Тут и остальные почувствовали жажду, что не удивительно — ведь они столько плескались под солнцем в соленой воде.
— Мы все равно что кораблекрушение потерпели, — хмыкнул Эдмунд. — В книжках всегда находится поблизости родник с холодной и вкусной водой. Пойдем поищем?
— Нам что, снова придется лезть в эти дебри? — с испугом спросила Сьюзен.
— Вовсе нет, — ответил Питер, — Пойдем вдоль берега. Если тут есть ручьи, они непременно стекают к морю.
Прошлепали по воде, по сырому, приглаженному прибоем песку, оставляя на нем глубокие следы; выбрались на сухой, нагретый солнцем песок, который лип к ногам, и принялись обуваться. Эдмунд с Люси хотели было идти босыми, бросив обувь там, где она лежала, но Сьюзен воспротивилась.
— Не глупите, — строго сказала старшая сестра. — А если мы заблудимся, что тогда? Так и будете без обувки шастать?
Спорить не стали. Когда все обулись, Питер повел остальных вдоль берега; море оставалось слева, а по правую руку лежал лес — такой густой, что за деревьями на опушке ничего было не разглядеть. Над головами изредка пролетали чайки, другие птицы не показывались, хотя в лесу их наверняка водилось множество.
Ракушки, водоросли, анемоны, крошечные крабики в лужицах морской воды на камнях — все это очень интересно, но когда хочется пить, а вместо родника натыкаешься только на те же самые ракушки, от них мало-помалу начинаешь уставать. Ногам в башмаках было неуютно и жарко.

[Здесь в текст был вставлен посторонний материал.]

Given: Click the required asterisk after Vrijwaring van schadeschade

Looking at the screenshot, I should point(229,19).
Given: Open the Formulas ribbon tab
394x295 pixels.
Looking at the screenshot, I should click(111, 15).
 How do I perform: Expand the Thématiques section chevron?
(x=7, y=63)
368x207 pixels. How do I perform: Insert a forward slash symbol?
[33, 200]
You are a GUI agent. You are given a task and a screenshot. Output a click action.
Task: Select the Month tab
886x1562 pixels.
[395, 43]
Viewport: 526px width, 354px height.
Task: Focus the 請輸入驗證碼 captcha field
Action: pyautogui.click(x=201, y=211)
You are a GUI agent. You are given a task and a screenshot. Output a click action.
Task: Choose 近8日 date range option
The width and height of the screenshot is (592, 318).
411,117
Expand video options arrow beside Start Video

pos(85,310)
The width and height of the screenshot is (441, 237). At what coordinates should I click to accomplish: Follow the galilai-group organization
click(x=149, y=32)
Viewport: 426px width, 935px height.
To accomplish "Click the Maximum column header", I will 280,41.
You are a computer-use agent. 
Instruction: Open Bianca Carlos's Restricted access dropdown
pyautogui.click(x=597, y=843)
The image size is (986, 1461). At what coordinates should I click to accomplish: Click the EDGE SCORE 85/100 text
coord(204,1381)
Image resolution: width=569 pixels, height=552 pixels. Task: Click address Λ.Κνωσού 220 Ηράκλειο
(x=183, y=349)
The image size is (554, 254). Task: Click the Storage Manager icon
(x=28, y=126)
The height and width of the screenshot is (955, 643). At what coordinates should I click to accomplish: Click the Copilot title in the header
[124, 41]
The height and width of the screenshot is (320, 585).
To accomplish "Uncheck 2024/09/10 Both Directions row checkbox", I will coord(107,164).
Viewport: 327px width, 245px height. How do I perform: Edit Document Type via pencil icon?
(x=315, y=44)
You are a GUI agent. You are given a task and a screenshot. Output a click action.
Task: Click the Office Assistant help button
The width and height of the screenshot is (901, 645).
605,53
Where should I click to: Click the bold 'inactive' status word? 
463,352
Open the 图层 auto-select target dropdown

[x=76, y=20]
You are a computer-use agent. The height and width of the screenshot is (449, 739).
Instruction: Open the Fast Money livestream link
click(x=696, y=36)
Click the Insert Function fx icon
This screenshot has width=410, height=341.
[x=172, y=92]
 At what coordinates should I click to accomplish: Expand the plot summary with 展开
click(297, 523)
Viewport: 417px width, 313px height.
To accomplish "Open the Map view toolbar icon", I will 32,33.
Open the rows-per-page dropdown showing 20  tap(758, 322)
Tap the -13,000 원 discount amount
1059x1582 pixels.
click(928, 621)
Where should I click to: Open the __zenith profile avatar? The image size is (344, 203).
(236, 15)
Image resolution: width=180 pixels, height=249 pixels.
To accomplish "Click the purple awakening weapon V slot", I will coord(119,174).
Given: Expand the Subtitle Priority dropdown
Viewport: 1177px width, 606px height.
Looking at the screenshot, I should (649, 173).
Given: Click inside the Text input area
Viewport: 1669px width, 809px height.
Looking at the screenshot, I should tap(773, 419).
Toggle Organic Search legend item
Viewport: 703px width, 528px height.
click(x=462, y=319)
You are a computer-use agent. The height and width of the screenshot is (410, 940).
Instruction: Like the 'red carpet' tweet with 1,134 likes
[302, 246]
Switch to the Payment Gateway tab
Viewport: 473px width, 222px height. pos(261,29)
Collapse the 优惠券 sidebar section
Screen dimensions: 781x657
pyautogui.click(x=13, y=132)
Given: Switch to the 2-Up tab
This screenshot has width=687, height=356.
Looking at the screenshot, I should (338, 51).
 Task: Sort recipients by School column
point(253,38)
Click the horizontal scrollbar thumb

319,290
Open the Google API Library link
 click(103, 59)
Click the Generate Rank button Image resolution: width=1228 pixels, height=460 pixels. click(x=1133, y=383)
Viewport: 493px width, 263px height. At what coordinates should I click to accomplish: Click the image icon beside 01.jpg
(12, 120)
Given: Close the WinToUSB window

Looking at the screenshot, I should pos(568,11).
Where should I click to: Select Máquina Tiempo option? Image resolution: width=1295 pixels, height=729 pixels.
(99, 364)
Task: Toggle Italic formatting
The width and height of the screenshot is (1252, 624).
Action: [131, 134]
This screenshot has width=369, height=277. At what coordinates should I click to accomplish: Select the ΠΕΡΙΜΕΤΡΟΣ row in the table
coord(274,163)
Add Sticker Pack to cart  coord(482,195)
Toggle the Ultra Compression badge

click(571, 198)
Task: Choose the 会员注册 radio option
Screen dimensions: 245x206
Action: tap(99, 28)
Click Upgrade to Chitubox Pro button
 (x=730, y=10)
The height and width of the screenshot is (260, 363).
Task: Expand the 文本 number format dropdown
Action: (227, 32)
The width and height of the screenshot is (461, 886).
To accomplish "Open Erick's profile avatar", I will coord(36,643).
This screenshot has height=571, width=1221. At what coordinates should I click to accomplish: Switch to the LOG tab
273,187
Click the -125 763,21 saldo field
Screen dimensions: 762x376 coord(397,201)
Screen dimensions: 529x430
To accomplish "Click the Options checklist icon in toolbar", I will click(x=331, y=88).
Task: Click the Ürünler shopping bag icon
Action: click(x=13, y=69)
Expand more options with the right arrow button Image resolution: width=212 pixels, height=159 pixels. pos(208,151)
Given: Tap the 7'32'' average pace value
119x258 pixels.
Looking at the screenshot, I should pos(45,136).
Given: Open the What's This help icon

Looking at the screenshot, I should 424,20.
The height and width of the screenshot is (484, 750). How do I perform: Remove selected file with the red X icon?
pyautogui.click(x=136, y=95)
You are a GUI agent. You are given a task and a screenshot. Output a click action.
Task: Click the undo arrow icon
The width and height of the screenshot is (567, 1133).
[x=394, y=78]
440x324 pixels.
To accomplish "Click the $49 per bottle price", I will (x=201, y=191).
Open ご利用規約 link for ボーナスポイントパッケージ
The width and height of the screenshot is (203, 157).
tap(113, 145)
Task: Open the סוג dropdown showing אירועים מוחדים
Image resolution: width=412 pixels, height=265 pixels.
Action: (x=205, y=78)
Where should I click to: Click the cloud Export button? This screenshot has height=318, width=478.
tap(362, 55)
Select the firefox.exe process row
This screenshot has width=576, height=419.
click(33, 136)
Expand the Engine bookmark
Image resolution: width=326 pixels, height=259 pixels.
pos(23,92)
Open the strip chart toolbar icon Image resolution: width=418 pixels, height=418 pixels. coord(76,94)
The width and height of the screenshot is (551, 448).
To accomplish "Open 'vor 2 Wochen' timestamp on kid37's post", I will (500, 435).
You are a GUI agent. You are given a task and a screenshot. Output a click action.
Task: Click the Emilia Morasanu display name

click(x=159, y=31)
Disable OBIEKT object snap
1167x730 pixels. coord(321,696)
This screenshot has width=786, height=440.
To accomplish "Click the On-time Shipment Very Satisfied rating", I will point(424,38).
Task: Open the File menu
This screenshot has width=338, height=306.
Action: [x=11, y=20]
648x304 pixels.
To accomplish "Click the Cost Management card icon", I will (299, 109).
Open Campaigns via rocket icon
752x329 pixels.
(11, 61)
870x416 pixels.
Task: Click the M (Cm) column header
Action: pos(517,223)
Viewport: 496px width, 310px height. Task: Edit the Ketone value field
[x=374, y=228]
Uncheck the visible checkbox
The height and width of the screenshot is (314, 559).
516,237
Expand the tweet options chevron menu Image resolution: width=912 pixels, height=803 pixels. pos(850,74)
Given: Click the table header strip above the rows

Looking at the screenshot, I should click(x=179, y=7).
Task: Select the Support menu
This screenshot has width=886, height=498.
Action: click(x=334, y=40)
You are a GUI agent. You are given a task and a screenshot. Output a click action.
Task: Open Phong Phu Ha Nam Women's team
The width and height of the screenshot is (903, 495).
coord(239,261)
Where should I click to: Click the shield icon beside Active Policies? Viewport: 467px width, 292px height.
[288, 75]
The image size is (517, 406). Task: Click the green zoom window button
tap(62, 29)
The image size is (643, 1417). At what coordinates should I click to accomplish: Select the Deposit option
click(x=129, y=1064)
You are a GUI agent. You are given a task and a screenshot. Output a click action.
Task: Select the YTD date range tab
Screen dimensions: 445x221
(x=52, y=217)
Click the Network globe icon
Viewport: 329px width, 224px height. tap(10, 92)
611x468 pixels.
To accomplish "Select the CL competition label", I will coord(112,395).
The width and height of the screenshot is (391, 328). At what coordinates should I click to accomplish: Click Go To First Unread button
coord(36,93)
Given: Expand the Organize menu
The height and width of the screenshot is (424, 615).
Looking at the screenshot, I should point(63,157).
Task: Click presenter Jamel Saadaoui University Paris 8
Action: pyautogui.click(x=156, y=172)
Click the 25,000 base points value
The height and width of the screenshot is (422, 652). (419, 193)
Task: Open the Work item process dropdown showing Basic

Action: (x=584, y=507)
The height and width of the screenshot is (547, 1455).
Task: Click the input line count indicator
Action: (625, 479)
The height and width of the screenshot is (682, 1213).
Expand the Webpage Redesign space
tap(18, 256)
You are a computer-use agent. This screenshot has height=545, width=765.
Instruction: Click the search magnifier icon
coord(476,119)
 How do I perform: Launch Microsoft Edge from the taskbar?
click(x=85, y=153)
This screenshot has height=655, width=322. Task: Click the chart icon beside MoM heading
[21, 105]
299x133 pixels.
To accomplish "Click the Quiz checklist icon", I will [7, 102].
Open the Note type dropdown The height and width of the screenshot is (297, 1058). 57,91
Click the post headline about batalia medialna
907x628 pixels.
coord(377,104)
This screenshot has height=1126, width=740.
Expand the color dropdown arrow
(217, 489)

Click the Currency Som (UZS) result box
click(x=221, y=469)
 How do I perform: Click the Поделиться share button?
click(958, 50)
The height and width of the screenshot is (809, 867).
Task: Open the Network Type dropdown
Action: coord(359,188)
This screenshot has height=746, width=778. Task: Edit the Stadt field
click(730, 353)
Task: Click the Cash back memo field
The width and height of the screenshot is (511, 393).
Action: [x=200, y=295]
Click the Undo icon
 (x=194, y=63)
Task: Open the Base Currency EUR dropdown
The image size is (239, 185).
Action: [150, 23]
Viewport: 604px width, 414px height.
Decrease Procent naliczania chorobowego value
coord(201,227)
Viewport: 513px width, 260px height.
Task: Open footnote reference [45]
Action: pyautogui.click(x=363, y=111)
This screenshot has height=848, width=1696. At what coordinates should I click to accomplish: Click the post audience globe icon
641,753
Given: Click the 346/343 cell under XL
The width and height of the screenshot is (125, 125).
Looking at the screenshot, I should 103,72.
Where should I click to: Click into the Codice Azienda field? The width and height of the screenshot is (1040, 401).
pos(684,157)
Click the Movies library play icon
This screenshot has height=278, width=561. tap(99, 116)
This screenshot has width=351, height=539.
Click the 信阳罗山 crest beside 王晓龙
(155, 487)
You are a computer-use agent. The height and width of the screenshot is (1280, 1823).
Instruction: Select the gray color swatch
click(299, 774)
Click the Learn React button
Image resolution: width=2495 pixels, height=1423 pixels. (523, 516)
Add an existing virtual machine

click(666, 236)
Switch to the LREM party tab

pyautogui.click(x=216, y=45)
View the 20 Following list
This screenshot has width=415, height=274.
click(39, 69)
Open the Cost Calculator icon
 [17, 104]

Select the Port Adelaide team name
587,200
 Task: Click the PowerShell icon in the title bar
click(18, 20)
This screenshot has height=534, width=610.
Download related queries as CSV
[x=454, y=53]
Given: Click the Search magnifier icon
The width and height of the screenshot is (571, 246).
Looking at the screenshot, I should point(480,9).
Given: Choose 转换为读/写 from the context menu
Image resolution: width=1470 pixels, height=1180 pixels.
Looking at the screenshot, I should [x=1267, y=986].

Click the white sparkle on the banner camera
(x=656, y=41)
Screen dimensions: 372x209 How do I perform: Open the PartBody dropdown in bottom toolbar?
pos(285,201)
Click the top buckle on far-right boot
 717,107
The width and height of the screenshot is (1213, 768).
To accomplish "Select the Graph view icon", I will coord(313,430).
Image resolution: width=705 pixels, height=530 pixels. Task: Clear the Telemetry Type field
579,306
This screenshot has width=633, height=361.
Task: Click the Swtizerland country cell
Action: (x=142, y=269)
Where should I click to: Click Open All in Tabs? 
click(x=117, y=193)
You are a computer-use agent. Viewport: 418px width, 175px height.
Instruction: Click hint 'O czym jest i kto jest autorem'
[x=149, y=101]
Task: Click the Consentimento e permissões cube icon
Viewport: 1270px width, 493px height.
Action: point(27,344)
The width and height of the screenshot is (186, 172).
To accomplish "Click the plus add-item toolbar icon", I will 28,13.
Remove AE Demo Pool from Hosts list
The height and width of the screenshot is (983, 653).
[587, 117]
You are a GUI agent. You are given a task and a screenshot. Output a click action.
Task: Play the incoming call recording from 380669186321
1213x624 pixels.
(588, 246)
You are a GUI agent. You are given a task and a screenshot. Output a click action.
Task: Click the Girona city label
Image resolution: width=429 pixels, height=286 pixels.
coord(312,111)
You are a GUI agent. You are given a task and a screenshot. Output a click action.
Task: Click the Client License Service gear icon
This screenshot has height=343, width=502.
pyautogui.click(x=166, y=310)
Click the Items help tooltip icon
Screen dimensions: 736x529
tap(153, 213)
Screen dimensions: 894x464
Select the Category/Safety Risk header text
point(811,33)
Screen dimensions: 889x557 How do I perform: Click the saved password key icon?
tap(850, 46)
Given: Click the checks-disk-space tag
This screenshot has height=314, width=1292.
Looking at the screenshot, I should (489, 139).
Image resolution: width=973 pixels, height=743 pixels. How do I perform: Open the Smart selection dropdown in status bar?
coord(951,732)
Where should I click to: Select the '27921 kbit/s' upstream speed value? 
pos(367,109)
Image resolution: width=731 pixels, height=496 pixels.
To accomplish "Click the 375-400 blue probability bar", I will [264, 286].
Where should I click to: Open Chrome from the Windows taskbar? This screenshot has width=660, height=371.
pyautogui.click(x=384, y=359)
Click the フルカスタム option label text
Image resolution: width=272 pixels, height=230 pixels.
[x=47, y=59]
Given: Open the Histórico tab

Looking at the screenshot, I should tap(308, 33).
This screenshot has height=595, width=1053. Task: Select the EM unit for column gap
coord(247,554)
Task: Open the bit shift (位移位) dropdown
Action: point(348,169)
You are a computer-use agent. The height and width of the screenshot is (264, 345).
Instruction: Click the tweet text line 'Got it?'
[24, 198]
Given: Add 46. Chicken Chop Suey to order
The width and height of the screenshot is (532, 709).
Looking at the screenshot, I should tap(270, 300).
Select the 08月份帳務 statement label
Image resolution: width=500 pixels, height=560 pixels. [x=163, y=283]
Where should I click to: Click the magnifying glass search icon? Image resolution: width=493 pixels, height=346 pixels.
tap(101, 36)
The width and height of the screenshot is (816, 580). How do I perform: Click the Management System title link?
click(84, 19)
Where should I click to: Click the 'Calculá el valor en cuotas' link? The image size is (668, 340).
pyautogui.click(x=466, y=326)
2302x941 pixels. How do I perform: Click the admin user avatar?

Вдобавок Сьюзен с Люси несли в руках свои плащи. Мальчикам было попроще: Эдмунд оставил свою куртку на скамейке, так что она исчезла вместе со скамейкой и железнодорожной станцией; теперь они с Питером по очереди несли длинный плащ Питера.
Постепенно берег стал забирать вправо. Четверть часа спустя перебрались через скалистый гребень, что оканчивался мысом, и тут берег резко повернул направо. Ребята остановились; то место, где они выбрались из леса, лежало у них за спиной, а впереди — впереди, отделенный протокой, виднелся другой лес, не менее густой.
— Это остров? — спросила Люси. — Или туда можно перебраться?